Spread mulch. Immediately after planting, top the garden bed with a three-inch layer of mulch. This will add nutrients over time, keep the soil cool and help retain soil moisture while roots get established and throughout the growing season. Ideally, use the same kind of compost you mixed into the planting hole as mulch. Refresh mulch each spring.
Feed each year. Repeat-flowering English Roses pump out blooms from early summer till frost, and that takes energy! Roses grow stronger and bloom more abundantly when properly fed. For ease and on-going feeding, apply a high-quality, time-release fertilizer annually. Choose a fertilizer suited both to roses and to your climate. Follow product directions, taking care to scatter the product evenly.

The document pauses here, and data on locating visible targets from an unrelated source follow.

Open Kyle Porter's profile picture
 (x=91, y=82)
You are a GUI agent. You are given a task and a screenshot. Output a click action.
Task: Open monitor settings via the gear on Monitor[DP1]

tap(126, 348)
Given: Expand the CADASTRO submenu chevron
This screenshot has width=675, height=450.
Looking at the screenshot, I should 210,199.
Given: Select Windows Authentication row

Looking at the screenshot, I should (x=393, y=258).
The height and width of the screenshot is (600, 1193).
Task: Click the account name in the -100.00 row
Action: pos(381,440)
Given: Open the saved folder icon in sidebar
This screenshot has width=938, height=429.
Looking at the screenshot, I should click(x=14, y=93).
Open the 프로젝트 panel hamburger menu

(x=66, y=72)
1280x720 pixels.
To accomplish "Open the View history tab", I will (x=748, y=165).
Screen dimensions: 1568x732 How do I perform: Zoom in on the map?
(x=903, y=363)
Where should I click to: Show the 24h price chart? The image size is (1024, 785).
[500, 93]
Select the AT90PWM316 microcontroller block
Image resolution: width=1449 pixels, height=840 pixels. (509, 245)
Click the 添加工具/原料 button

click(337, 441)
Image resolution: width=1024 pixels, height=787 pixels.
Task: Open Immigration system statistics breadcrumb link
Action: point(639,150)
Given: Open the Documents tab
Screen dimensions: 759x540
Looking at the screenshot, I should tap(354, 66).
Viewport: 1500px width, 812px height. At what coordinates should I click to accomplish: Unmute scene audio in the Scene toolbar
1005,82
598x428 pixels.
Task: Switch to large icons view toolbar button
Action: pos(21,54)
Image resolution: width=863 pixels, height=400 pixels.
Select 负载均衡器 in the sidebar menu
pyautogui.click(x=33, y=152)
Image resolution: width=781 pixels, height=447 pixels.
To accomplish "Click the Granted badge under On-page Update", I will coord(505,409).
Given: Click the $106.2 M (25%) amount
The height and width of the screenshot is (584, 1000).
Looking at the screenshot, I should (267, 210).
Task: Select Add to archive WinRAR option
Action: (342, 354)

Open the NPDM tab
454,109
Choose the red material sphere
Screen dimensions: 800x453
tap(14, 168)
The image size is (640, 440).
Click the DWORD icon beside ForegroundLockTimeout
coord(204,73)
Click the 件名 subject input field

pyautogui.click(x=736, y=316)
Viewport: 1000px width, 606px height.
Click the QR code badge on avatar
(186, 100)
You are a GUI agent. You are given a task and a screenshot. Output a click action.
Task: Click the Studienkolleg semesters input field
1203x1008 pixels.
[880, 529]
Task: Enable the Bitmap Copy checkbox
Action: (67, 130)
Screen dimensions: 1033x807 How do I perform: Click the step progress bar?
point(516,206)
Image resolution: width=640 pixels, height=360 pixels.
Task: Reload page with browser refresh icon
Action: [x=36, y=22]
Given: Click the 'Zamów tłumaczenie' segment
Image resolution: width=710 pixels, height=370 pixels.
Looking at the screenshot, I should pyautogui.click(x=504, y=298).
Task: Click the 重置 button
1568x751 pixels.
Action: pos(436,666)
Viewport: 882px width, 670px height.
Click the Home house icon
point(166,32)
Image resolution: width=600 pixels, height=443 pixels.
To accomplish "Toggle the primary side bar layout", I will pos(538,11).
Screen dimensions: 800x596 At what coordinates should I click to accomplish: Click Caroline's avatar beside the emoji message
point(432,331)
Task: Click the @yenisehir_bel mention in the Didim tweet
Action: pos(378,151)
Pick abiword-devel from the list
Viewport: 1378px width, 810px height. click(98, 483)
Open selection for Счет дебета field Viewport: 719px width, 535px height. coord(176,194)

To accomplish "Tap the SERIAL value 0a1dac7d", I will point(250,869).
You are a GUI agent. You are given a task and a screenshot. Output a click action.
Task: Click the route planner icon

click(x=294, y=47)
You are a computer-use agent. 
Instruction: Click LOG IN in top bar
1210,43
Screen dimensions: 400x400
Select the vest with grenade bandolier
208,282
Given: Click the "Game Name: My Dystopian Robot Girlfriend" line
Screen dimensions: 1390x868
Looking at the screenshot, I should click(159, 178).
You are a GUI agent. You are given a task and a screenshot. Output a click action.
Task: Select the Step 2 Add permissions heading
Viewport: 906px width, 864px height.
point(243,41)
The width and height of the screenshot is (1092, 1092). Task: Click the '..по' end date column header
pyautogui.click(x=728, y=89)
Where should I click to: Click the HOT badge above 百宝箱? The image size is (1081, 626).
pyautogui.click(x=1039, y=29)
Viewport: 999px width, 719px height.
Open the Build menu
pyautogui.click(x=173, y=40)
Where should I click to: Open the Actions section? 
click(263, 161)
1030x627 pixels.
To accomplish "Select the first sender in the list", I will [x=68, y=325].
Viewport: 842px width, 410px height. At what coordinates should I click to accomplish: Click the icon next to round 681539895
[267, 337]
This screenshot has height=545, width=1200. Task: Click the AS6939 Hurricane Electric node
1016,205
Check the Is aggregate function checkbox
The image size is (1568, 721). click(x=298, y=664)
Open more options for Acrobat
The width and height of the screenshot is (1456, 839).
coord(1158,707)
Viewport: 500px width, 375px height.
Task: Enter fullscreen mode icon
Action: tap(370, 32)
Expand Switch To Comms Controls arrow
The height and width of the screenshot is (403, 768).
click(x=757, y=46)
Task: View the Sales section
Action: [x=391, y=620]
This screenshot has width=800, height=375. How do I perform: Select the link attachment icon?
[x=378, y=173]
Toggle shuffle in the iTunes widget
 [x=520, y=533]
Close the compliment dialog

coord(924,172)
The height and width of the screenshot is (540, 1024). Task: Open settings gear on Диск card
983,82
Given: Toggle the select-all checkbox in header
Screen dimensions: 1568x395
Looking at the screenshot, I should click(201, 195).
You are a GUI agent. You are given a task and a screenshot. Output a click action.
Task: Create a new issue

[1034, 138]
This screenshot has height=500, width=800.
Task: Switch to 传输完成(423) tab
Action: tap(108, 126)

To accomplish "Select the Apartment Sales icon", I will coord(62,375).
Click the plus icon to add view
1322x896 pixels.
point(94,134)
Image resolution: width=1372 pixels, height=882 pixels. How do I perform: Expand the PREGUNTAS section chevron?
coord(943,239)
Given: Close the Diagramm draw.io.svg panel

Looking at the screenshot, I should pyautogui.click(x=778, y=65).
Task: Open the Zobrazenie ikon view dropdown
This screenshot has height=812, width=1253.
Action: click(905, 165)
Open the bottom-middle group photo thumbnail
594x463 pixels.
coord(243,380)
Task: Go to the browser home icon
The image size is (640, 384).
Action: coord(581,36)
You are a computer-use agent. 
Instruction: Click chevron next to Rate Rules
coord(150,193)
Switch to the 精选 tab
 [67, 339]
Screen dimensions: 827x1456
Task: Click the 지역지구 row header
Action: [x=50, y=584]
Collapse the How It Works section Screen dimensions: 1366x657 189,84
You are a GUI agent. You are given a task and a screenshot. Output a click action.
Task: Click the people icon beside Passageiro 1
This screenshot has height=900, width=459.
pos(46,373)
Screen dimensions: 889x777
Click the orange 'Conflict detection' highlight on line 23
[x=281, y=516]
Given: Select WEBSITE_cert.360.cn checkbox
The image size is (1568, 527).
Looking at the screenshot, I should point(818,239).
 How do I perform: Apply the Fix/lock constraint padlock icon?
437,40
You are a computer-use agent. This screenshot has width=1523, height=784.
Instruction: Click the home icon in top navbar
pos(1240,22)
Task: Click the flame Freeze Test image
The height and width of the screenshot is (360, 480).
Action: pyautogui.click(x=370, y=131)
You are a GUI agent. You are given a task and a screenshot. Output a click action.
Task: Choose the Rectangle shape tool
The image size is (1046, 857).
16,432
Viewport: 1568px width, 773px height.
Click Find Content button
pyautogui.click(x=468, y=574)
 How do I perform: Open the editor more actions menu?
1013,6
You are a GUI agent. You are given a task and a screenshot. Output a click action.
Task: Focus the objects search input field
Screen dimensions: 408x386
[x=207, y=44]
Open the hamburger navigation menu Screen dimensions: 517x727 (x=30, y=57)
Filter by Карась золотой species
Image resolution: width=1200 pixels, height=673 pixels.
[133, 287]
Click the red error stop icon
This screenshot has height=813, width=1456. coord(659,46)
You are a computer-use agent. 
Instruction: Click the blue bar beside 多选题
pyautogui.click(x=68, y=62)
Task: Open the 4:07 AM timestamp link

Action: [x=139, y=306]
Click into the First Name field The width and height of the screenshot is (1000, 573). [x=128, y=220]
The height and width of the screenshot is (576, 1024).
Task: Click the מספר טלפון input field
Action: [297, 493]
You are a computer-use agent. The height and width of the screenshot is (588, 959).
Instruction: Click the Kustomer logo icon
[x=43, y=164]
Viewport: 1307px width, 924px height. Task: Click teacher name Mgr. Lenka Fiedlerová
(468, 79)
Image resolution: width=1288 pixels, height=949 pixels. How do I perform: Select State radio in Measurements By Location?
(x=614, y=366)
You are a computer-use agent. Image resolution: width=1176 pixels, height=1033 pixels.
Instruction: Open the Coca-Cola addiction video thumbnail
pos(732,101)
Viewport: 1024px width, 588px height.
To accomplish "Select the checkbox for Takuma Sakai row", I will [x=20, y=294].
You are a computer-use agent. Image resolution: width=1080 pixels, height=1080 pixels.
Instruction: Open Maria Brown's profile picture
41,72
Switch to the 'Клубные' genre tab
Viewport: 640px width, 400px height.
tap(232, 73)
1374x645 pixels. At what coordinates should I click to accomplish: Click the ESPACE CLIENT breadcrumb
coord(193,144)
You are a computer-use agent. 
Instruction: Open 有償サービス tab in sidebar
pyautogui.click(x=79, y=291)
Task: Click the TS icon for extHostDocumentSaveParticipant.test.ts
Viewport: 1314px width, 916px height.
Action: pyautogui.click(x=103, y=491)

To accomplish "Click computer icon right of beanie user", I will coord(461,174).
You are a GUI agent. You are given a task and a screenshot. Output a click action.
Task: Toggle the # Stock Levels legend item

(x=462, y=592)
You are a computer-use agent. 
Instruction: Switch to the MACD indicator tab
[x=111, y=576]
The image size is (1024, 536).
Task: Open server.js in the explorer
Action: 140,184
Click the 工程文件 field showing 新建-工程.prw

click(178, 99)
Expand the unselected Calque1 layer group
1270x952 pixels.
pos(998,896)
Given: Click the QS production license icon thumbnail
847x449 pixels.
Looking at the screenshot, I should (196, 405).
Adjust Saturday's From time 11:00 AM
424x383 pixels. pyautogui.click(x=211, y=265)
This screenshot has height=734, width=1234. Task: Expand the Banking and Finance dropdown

Water well. Roses are thirsty by nature and benefit from regular deep watering that reaches the roots. Water well when first planted. (But don’t overdo it and drown the plants! Roots cannot properly grow in super-saturated muck). Once growth commences, water regularly. Depending upon rainfall in your area, it is recommended to water roses at least once a week.
Protect over winter. When winter looms in colder areas, USDA zones 5 and below, add four or more inches of organic matter around the base of each rose to provide winter protection.
Consider the three’s company approach. One last tip from Marriott: If one rose bush is lovely, three is often more so, especially in larger roomier gardens. “We recommend planting English Roses of the same variety in groups of three, positioned in a triangle. In cooler areas, space each bush about 18- or 20-inches apart. In warmer areas, space them 24-inches apart.” Planting them like this allows the three bushes to knit together to create one very full, lush planting. “It’s definitely a look I love for English Roses,” he says.